Work task — Copy out the data in full, keeping each line exactly as it reads.

[The records]

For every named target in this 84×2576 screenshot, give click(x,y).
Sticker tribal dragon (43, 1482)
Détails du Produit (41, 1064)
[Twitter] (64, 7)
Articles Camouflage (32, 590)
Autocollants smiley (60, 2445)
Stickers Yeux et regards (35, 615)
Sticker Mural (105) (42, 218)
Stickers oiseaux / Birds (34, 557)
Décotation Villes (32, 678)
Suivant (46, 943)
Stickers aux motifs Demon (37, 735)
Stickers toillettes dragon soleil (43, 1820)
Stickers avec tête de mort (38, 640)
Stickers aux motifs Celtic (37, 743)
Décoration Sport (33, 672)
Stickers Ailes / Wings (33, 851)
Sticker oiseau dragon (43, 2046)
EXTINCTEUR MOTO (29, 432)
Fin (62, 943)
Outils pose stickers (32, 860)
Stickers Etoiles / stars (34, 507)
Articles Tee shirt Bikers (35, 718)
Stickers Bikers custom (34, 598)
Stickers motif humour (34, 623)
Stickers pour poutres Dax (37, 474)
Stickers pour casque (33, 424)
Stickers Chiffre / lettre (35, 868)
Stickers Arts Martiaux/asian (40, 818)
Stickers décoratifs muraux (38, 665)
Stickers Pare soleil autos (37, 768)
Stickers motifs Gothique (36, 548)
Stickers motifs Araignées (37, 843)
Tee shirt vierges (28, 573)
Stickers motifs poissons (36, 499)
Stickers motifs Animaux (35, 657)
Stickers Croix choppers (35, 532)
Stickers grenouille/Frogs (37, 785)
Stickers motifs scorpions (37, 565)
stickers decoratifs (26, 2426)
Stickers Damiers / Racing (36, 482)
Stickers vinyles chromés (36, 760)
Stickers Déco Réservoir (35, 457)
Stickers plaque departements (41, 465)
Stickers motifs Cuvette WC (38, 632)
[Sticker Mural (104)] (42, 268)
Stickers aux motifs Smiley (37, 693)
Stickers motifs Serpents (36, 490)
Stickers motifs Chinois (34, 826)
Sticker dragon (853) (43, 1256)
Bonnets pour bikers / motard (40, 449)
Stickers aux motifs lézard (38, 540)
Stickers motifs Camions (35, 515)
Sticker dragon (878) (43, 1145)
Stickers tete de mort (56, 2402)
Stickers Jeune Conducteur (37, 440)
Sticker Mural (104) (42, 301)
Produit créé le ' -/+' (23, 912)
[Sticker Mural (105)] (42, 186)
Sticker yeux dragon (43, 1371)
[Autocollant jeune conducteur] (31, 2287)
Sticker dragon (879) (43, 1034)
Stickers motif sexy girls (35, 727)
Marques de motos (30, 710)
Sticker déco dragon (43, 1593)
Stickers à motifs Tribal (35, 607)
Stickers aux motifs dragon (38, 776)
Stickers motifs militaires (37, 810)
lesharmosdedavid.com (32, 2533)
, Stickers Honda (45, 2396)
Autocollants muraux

[/The records]

Solution to this exercise —
For every named target in this 84×2576 screenshot, give click(x,y).
Sticker tribal dragon (43, 1482)
Détails du Produit (41, 1064)
[Twitter] (64, 7)
Articles Camouflage (32, 590)
Autocollants smiley (60, 2445)
Stickers Yeux et regards (35, 615)
Sticker Mural (105) (42, 218)
Stickers oiseaux / Birds (34, 557)
Décotation Villes (32, 678)
Suivant (46, 943)
Stickers aux motifs Demon (37, 735)
Stickers toillettes dragon soleil (43, 1820)
Stickers avec tête de mort (38, 640)
Stickers aux motifs Celtic (37, 743)
Décoration Sport (33, 672)
Stickers Ailes / Wings (33, 851)
Sticker oiseau dragon (43, 2046)
EXTINCTEUR MOTO (29, 432)
Fin (62, 943)
Outils pose stickers (32, 860)
Stickers Etoiles / stars (34, 507)
Articles Tee shirt Bikers (35, 718)
Stickers Bikers custom (34, 598)
Stickers motif humour (34, 623)
Stickers pour poutres Dax (37, 474)
Stickers pour casque (33, 424)
Stickers Chiffre / lettre (35, 868)
Stickers Arts Martiaux/asian (40, 818)
Stickers décoratifs muraux (38, 665)
Stickers Pare soleil autos (37, 768)
Stickers motifs Gothique (36, 548)
Stickers motifs Araignées (37, 843)
Tee shirt vierges (28, 573)
Stickers motifs poissons (36, 499)
Stickers motifs Animaux (35, 657)
Stickers Croix choppers (35, 532)
Stickers grenouille/Frogs (37, 785)
Stickers motifs scorpions (37, 565)
stickers decoratifs (26, 2426)
Stickers Damiers / Racing (36, 482)
Stickers vinyles chromés (36, 760)
Stickers Déco Réservoir (35, 457)
Stickers plaque departements (41, 465)
Stickers motifs Cuvette WC (38, 632)
[Sticker Mural (104)] (42, 268)
Stickers aux motifs Smiley (37, 693)
Stickers motifs Serpents (36, 490)
Stickers motifs Chinois (34, 826)
Sticker dragon (853) (43, 1256)
Bonnets pour bikers / motard (40, 449)
Stickers aux motifs lézard (38, 540)
Stickers motifs Camions (35, 515)
Sticker dragon (878) (43, 1145)
Stickers tete de mort (56, 2402)
Stickers Jeune Conducteur (37, 440)
Sticker Mural (104) (42, 301)
Produit créé le ' -/+' (23, 912)
[Sticker Mural (105)] (42, 186)
Sticker yeux dragon (43, 1371)
[Autocollant jeune conducteur] (31, 2287)
Sticker dragon (879) (43, 1034)
Stickers motif sexy girls (35, 727)
Marques de motos (30, 710)
Sticker déco dragon (43, 1593)
Stickers à motifs Tribal (35, 607)
Stickers aux motifs dragon (38, 776)
Stickers motifs militaires (37, 810)
lesharmosdedavid.com (32, 2533)
, Stickers Honda (45, 2396)
Autocollants muraux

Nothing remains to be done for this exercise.